After completion of the baseline measures, men will be randomised into either the intervention or comparison group. They will be required to complete another short survey of up to five minutes immediately post-use of the allocated website. For men allocated to the intervention, the overall time commitment could be up to 60 min, and for the comparison group up to 30 min. Men will not be required to complete their visit all in one sitting but can log out and back in at another time.

At 3 and 6-months post baseline, participants will be sent emails to invite them to complete follow-up surveys. It is expected that 3 and 6-month surveys will take up to eight minutes. The actual time spent by men either in the intervention or comparison website will be recorded by the website analytics, and this will be used for both process evaluation and to inform cost-effectiveness.

Eligible partners who provide consent will receive an email with a link to the survey. Those who prefer a telephone survey will be called by one of the researchers and will answer the 10-minute survey questions about how safe they feel.

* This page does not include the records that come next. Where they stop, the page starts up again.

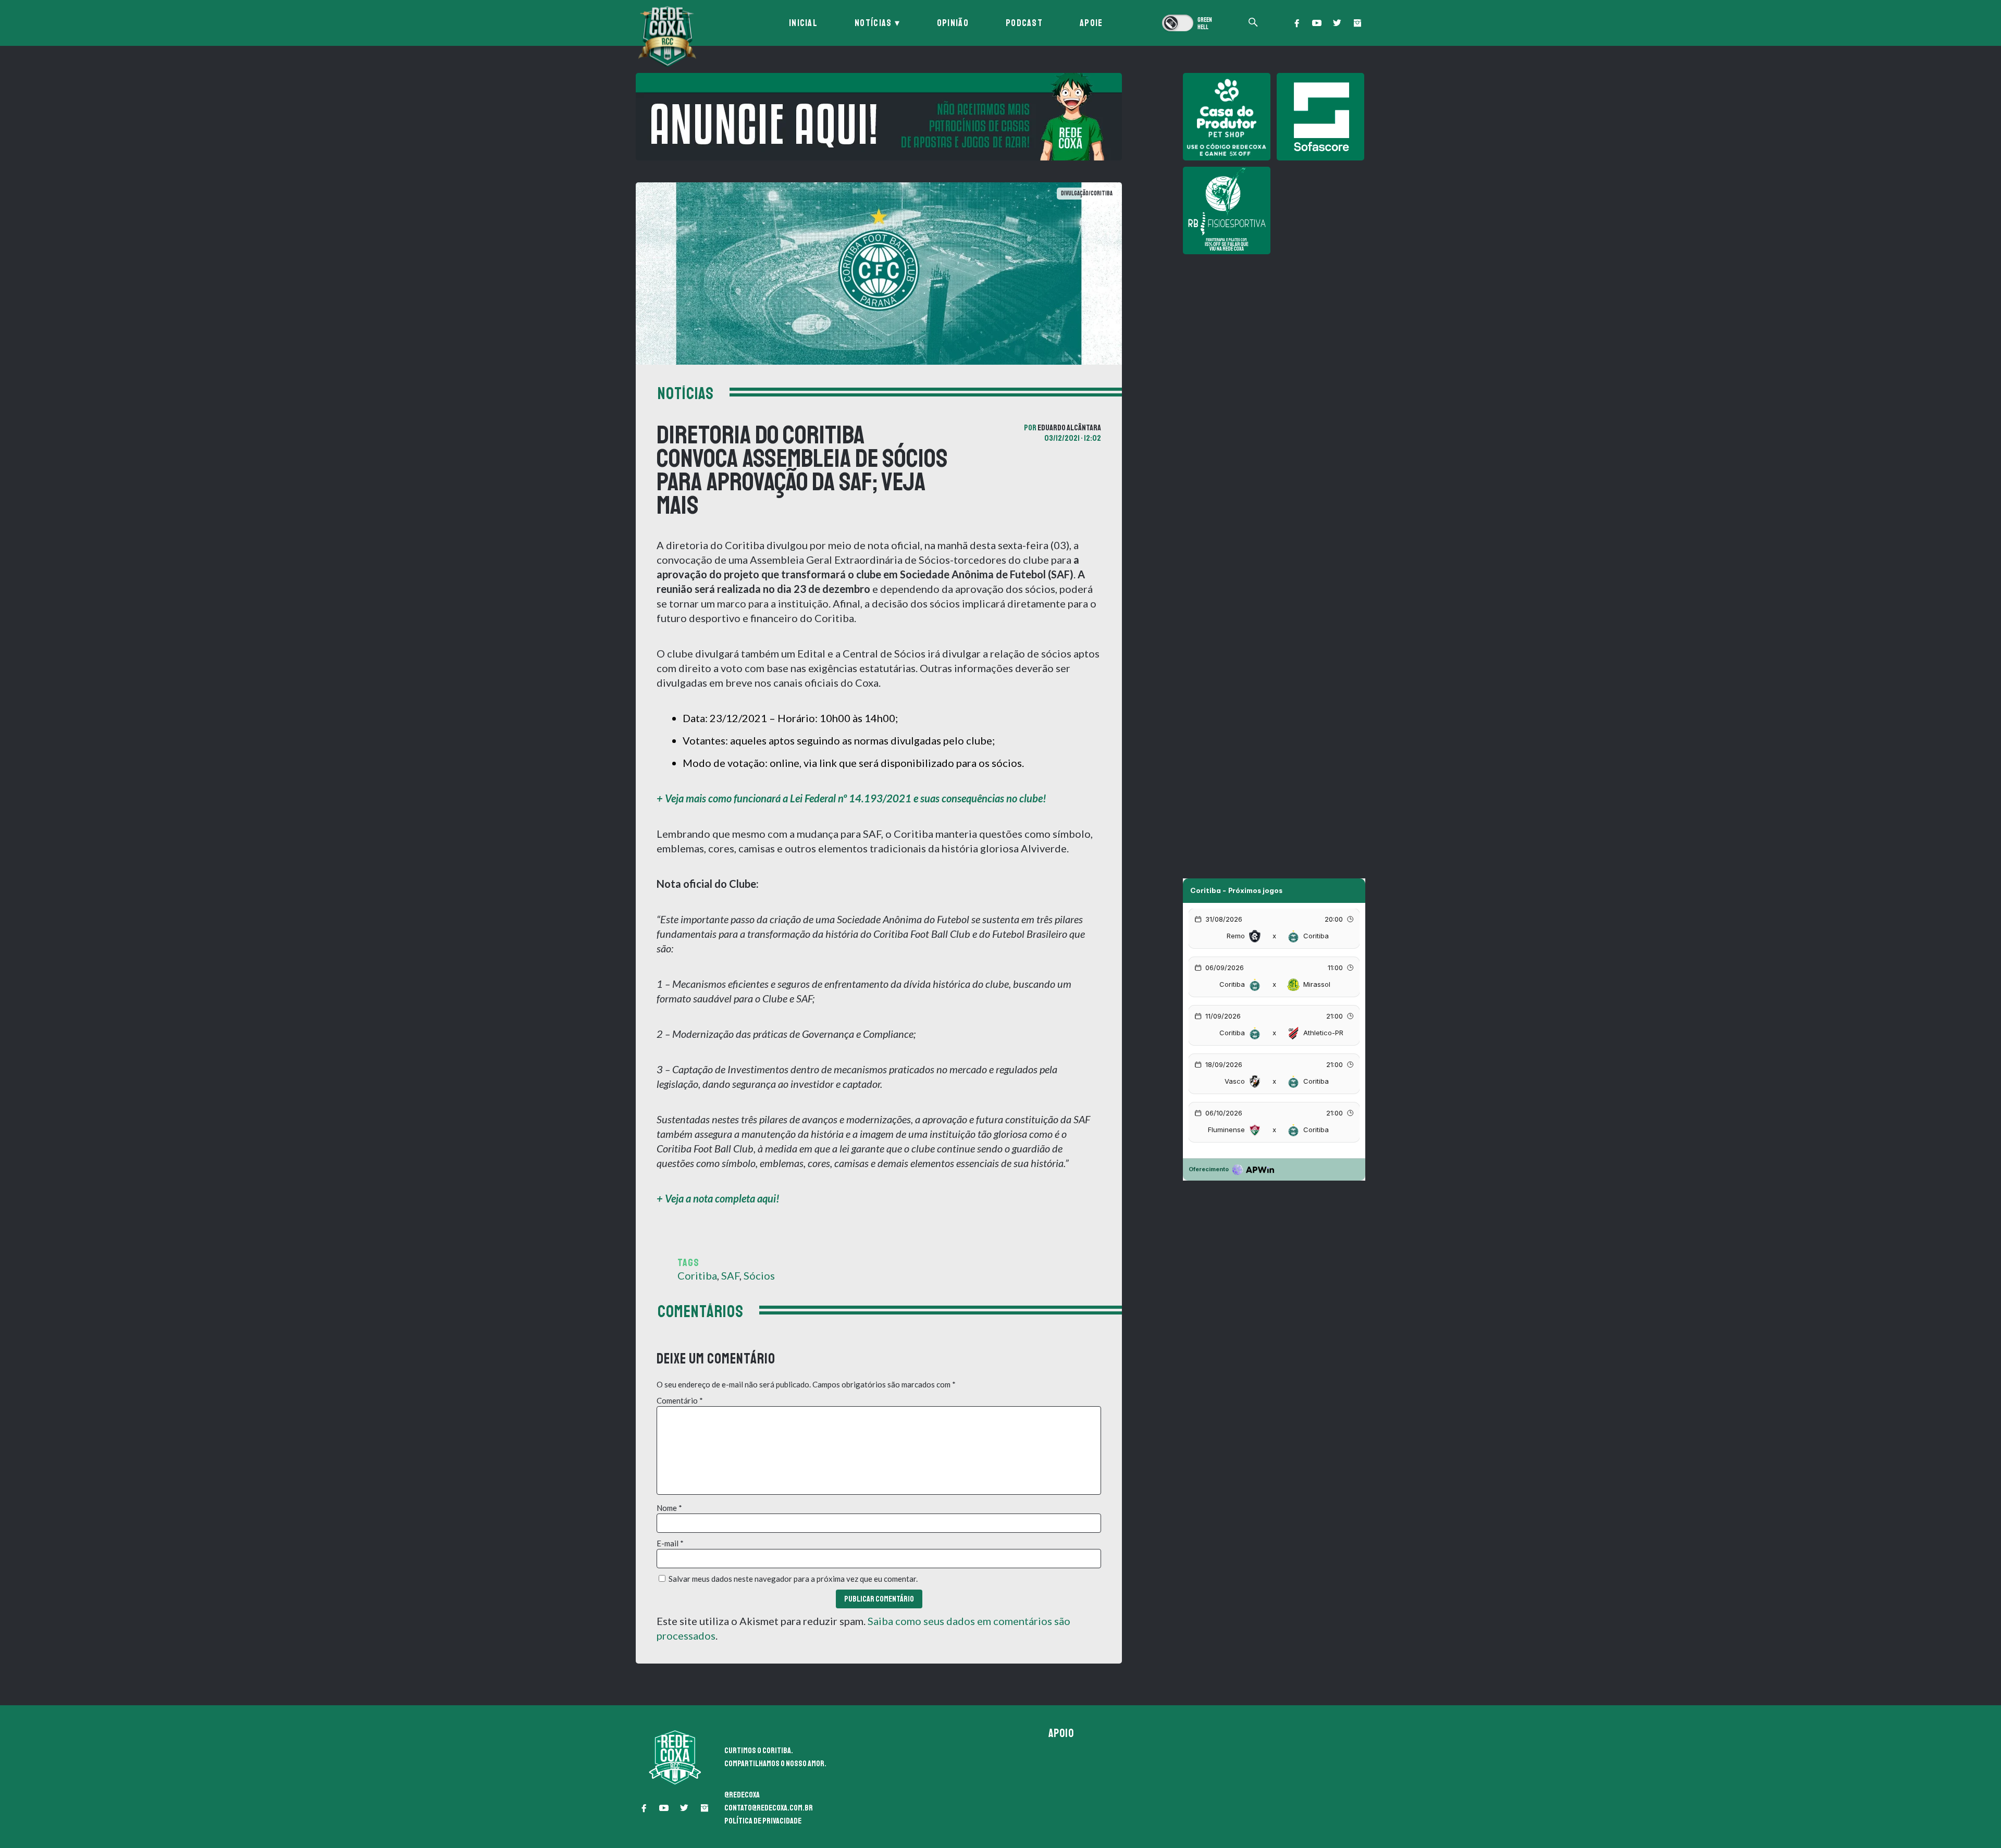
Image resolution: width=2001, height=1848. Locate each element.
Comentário (680, 1400)
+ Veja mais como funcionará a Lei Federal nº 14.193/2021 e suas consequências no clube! (851, 798)
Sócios (759, 1275)
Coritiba (697, 1275)
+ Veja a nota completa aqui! (718, 1198)
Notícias (873, 23)
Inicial (803, 23)
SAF (730, 1275)
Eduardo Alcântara (1069, 428)
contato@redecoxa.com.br (768, 1808)
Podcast (1024, 23)
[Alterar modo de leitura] (1188, 23)
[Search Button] (1253, 23)
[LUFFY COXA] (879, 116)
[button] (1296, 23)
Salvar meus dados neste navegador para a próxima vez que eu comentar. (793, 1578)
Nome (669, 1507)
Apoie (1091, 23)
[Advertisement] (1274, 333)
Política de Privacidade (762, 1821)
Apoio (1061, 1733)
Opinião (953, 23)
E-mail (670, 1543)
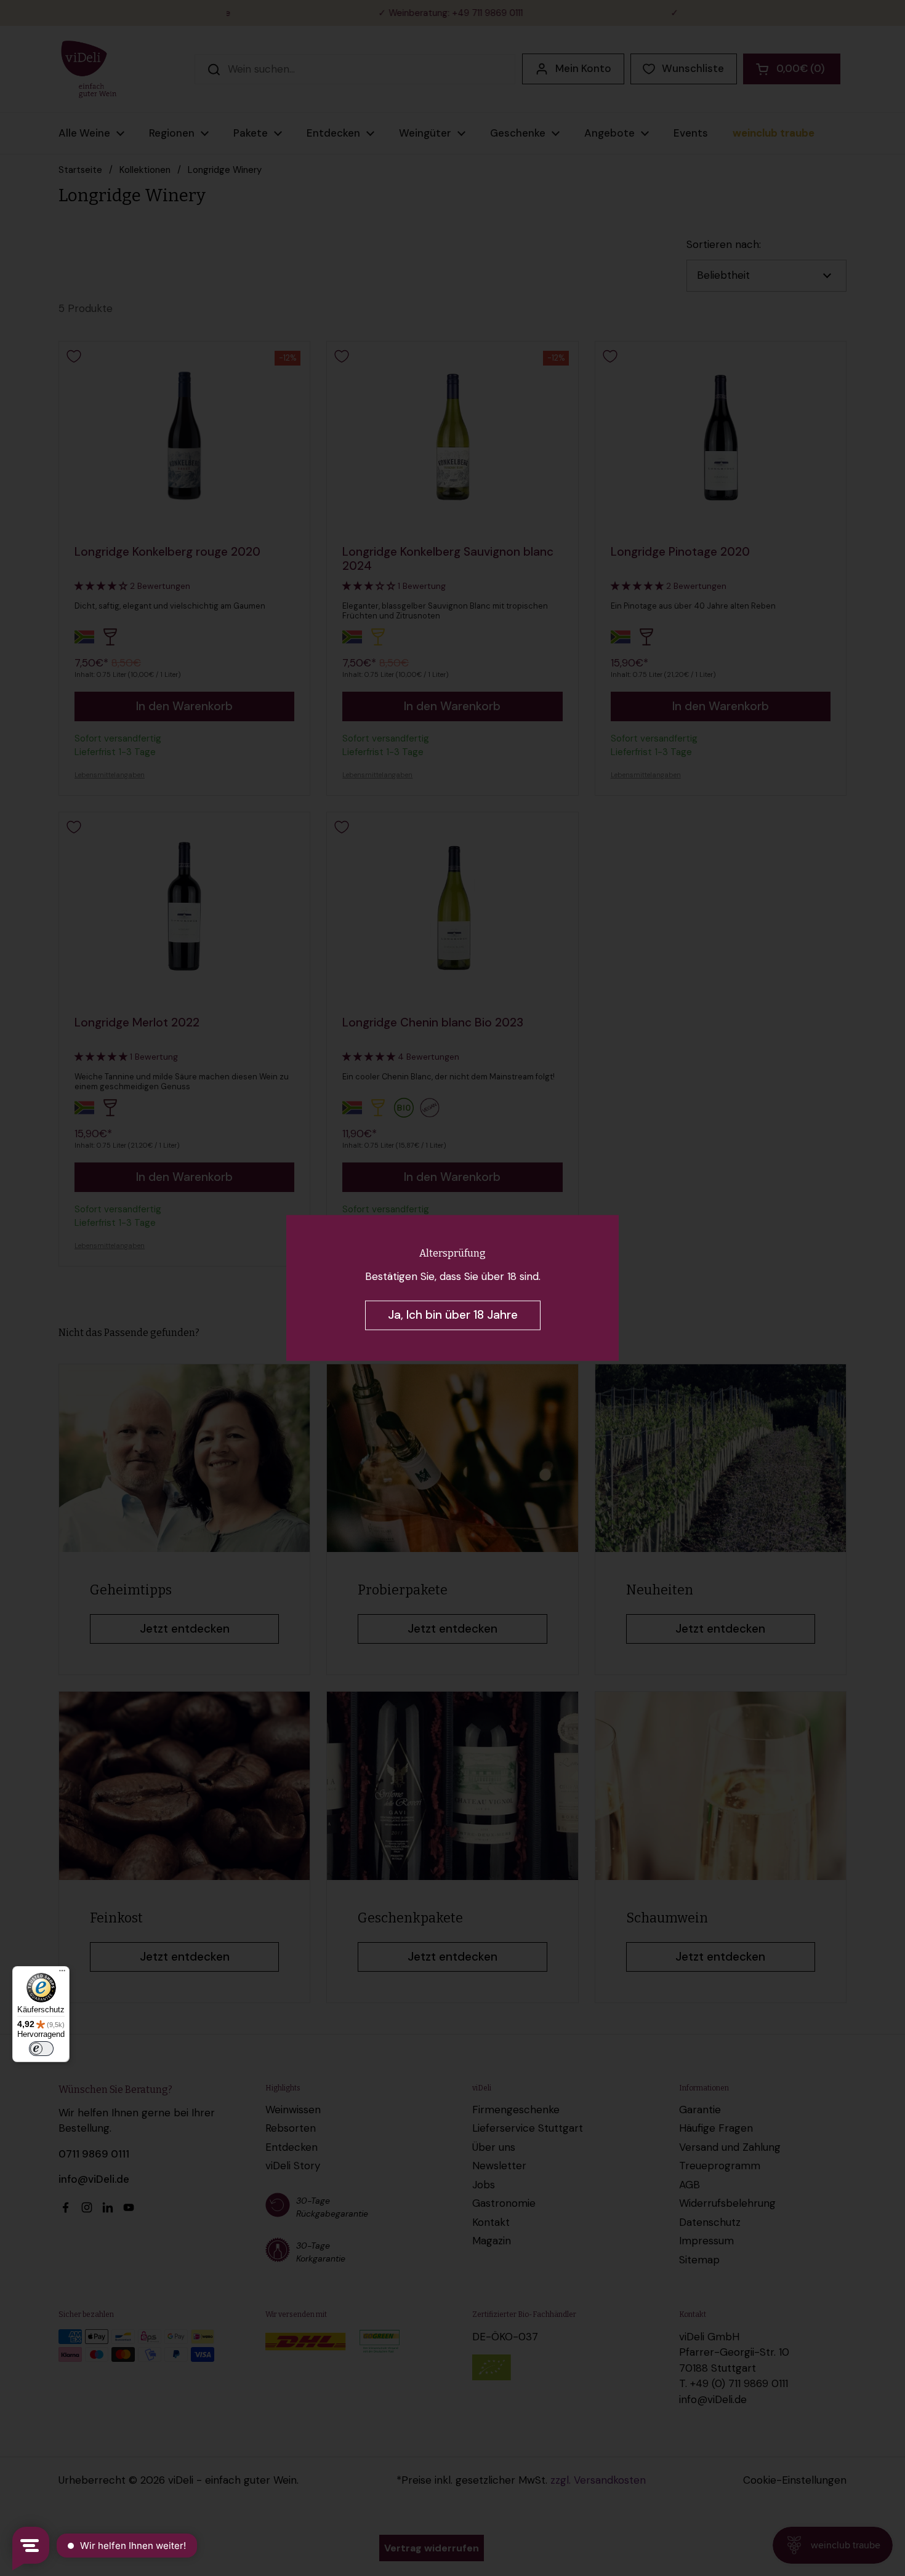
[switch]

Three months later, partner participants will be sent emails to invite them to complete the survey again either online or by phone.

Randomisation and blinding

Participants will be randomly assigned with a 1:1 allocation ratio to the two-study groups using a computer-generated random allocation schedule. The schedule will utilise block randomisation with permuted blocks of random sizes to ensure the number of individuals are balanced across the study groups. To ensure concealment, the block sizes will not be revealed until recruitment is completed. The random allocation schedule will be uploaded into the REDCap randomisation module [35] by the statistician. After participants complete the baseline measures, they will automatically be randomly allocated and sent a link to either the intervention or comparison website. They will not be informed as to whether the website they have been assigned to is the intervention or comparison site, although it is possible that they may guess which website they are using. A list of participants’ names and study group allocations will be stored separately to ID numbers and contact details within the secure study database. One team member, who will monitor the randomisation process, will be unblinded to the participants’ allocation. All other BETTER MAN investigators and research team involved in analyses will be masked to the group allocation of participants until after collection and analysis of the 6-month data. Until this time, the two groups will be referred to as Group A and Group B (with the intervention group randomly allocated to either letter by the website developer/administrator). Follow-up for those who fail to log on and complete baseline, 3 or 6-month measures will be done by a research assistant not connected with any of the data management or analyses.

Retention

Several strategies will be used in order to maximise retention in the study. Given that the trial will be conducted entirely online, face-to-face contact with a research assistant will be non-existent or minimal. It is therefore essential to maintain contact with men in other ways, including:

• Regular emails to ‘touch base’ and remind participants about the study.

• Gift certificates to show appreciation for men taking the time to participate, at immediate post-use and at 3 and 6-month follow-up (up to a maximum of $120 per participant across the study duration: $30 at immediate post-use, $40 at 3 months and $50 at 6 months). Vouchers will be emailed to their nominated email address with an accompanying email thanking them for their participation.

• Use of friendly, warm communication strategies in all communication to enhance the feeling of support.

Similar strategies will be implemented for ensuring retention of partner participants, including:

• Gift certificates to show appreciation for partners taking the time to participate, at 3 and 6-month follow-up (e.g., $30 at 3 months and $30 at 6 months).

Intervention group (the BETTER MAN website)

BETTER MAN is a healthy relationship website for early intervention that offers a private, accessible and non-judgemental resource for men who may use IPV. It applies behaviour change principles to promote men’s readiness to change using the well validated Transtheoretical Model psychological theory on which motivational interviewing (MI) is based. MI is a person-centred, strengths-based technique to enhance motivation to change through challenging ambivalence to increase help-seeking [45]. Previous MI approaches to engage men prior to MBCPs have demonstrated significant increases in program attendance and completion [20, 46]. MI techniques [45] used throughout BETTER MAN encourage awareness and self-reflection, reduce stigma, and improve communication skills. They enable men, who will vary in their readiness to change, to weigh up their situation and options, to form action plans that meet their personal priorities, tailored to their self-perceived Stage of Change (pre-contemplation, contemplation, preparation, action and maintenance). With the ultimate aim of improving safety for partners and children, BETTER MAN involves the following MI techniques: Engage, Focus, Evoke, Plan (see Fig. 1).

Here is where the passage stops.